Tem 77 anos de vida. O que lhe falta fazer?
[risos] Tenho algumas ideias em cima da mesa e tenho algumas propostas inconcebíveis. Seja como for, há aquela ideia de acontecer um espetáculo na terra de origem com toda aquela ‘velharada’ que ainda está viva e que pode fazer um concerto para ‘informar’ a juventude que está ligeiramente distraída mas ainda não sei nada. Com a idade que tenho, sou um privilegiado porque sou solicitado para fazer uma série de espetáculos.

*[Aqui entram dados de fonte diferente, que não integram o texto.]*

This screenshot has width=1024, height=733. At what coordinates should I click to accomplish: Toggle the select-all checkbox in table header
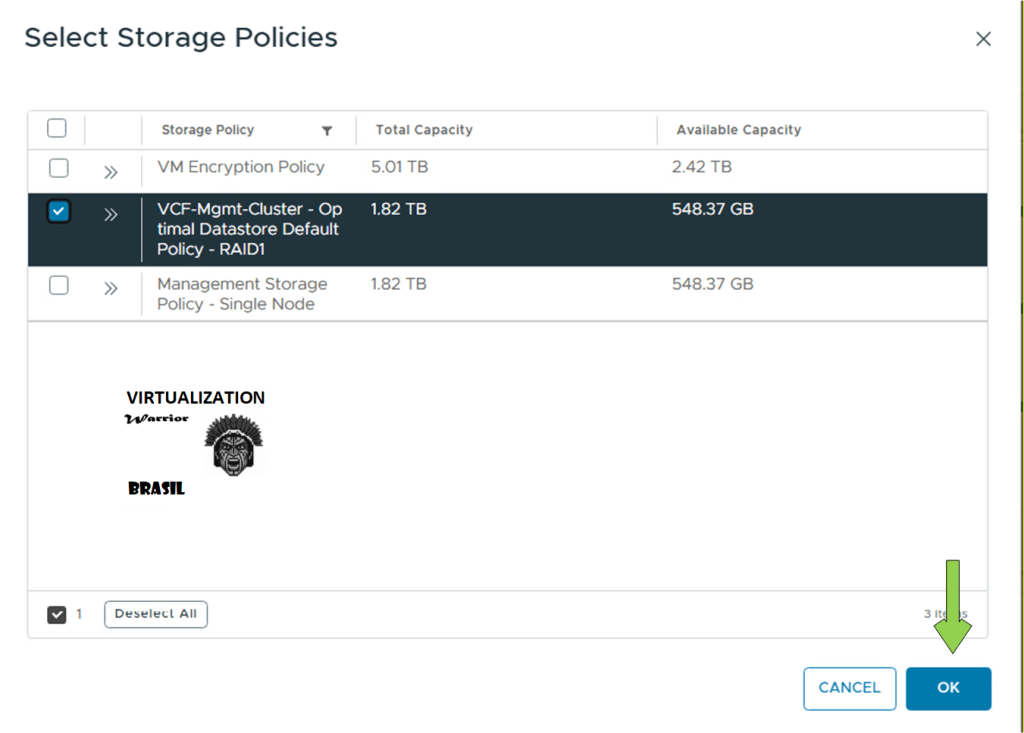click(57, 129)
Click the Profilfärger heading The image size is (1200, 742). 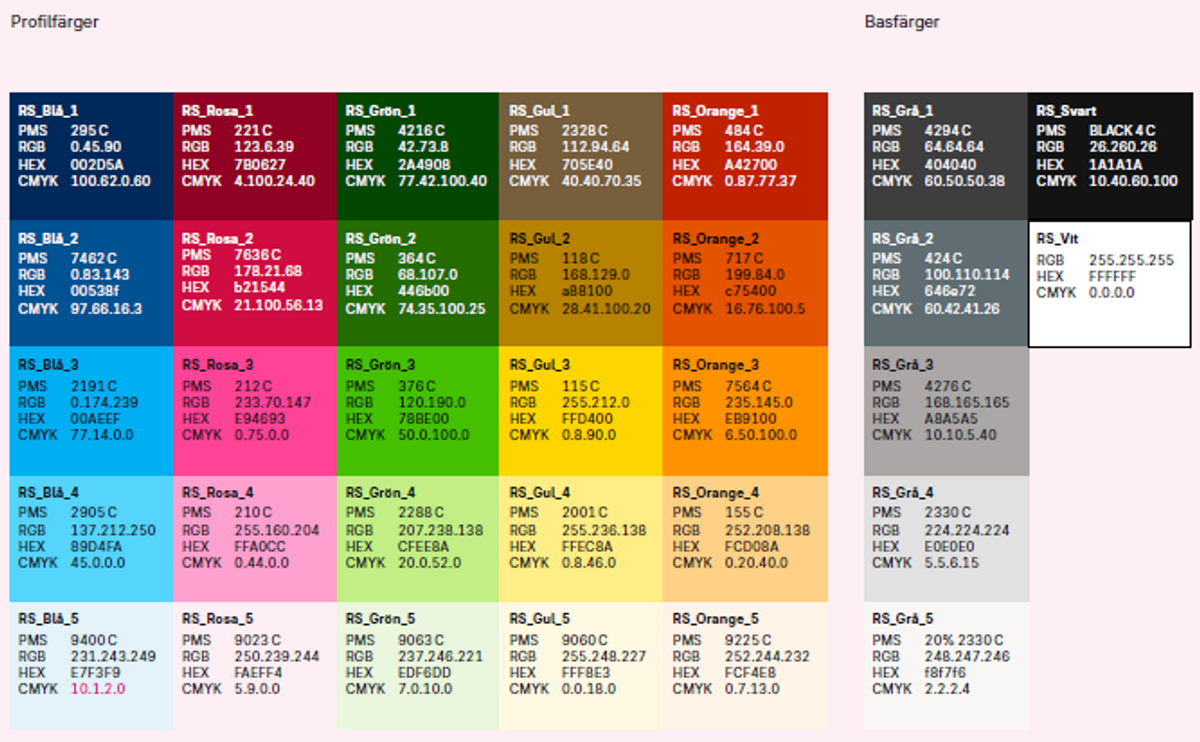[x=55, y=22]
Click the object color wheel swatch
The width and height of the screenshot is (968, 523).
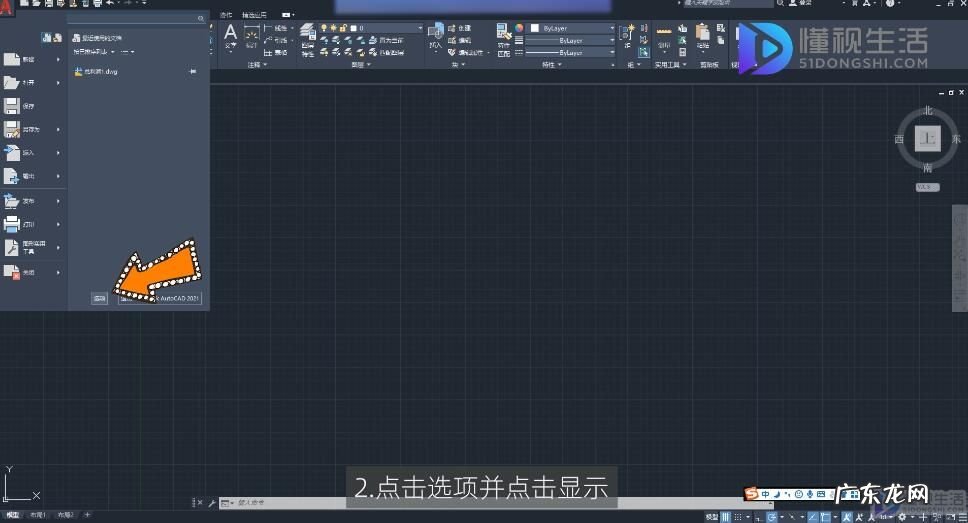coord(520,28)
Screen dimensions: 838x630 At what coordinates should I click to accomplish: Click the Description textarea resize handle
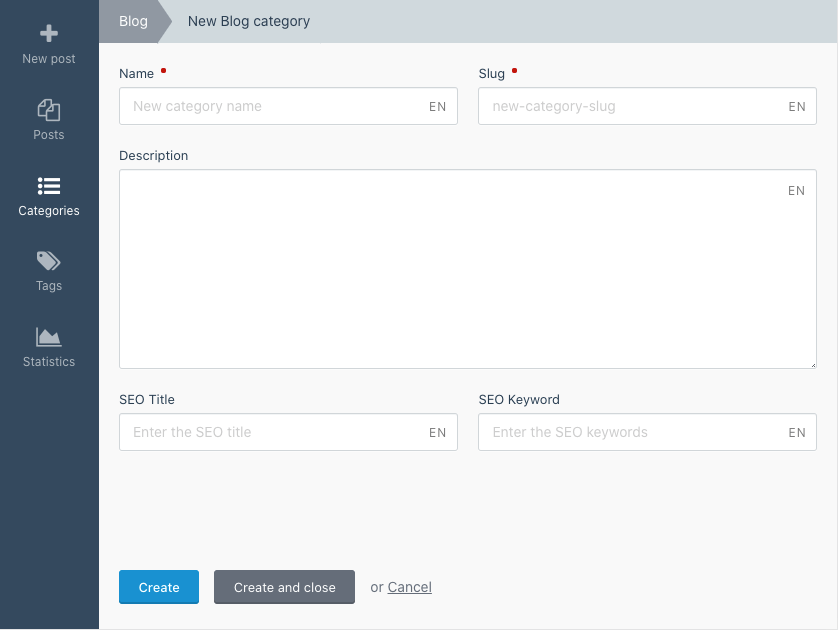click(x=813, y=365)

Li numa entrevista que afirmou que dorme com o seu dicanza. Isso é verdade?
Verdade, verdadinha [risos] Isso acontece porque houve uma determinada altura, naquela em que editava um disco por ano, tinha o gravador [de cassetes] na mesa de cabeceira e foi a partir daí que o dicanza ficou comigo na cama. De repente tinha inspiração, punha a gravar do tipo: “o refrão tem que ser assim”, executava o ritmo [imita sons de percussão], gravava e mostrava ao grande Betinho [aponta para um dos músicos] que está a dormir… [risos] Já vai haver motivos para gozar mais logo. [risos]
O último álbum que lançou [Recados de Fora] é de 2016. Há um novo disco a caminho?
Sim. Já está a ser gravado. Deve sair em setembro deste ano ou antes disso, mas vai sair com certeza.
Entrevista realizada por João Pardal e originalmente publicada em Espalha Factos.